[Stored items]
------------------------------

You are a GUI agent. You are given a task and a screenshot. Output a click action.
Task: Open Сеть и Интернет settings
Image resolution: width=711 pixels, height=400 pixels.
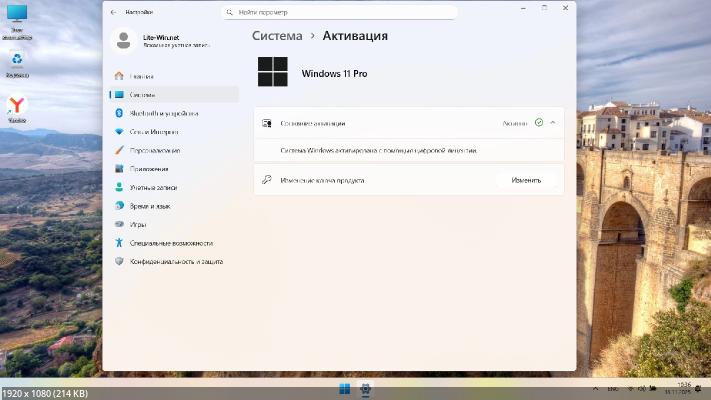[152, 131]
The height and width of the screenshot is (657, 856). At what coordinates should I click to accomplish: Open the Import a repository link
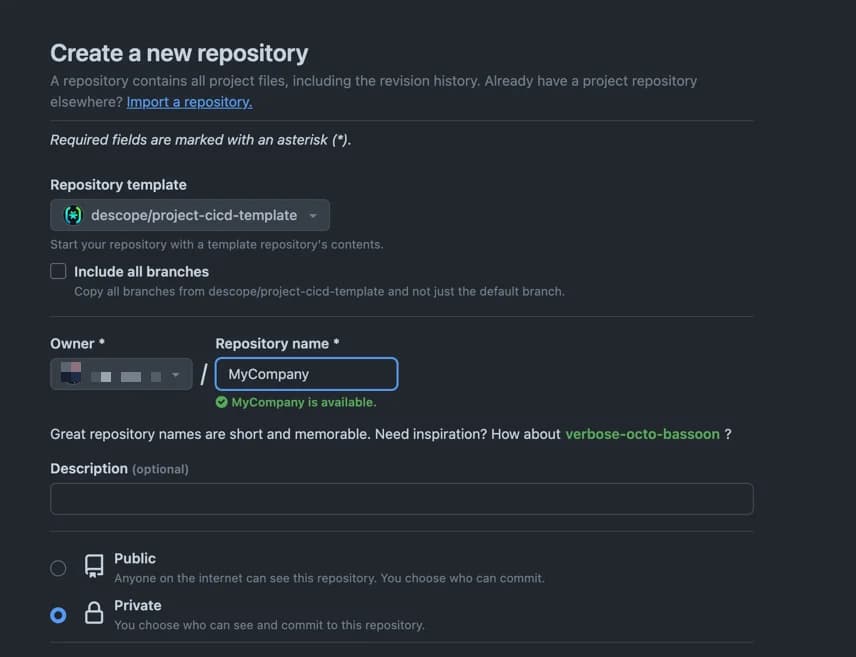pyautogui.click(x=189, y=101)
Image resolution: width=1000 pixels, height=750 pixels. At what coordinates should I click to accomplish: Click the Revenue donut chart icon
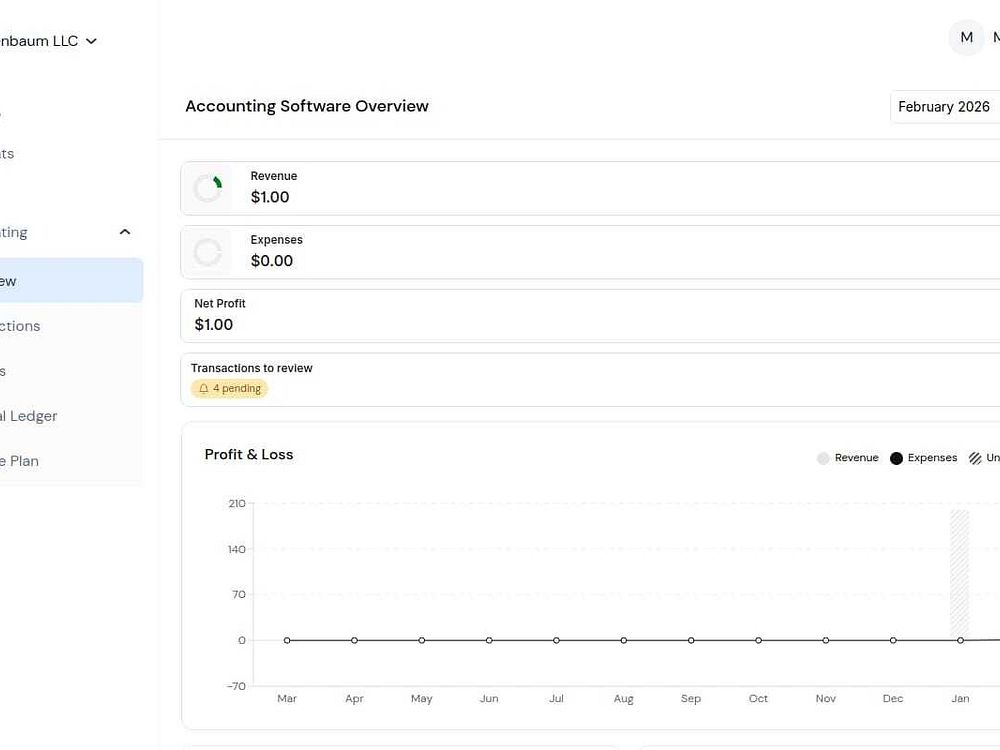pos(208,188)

------------------------------

Exercise requirements:
Repeat every entry exactly, but leave out the pictures.

Result for this task:
You are a GUI agent. You are given a task and a screenshot. Output a click action.
Task: Open Сеть и Интернет settings
Image resolution: width=711 pixels, height=400 pixels.
[152, 131]
The height and width of the screenshot is (657, 856). At what coordinates should I click to accomplish: Open the Import a repository link
pyautogui.click(x=189, y=101)
Image resolution: width=1000 pixels, height=750 pixels. At what coordinates should I click to accomplish: Click the Revenue donut chart icon
pos(208,188)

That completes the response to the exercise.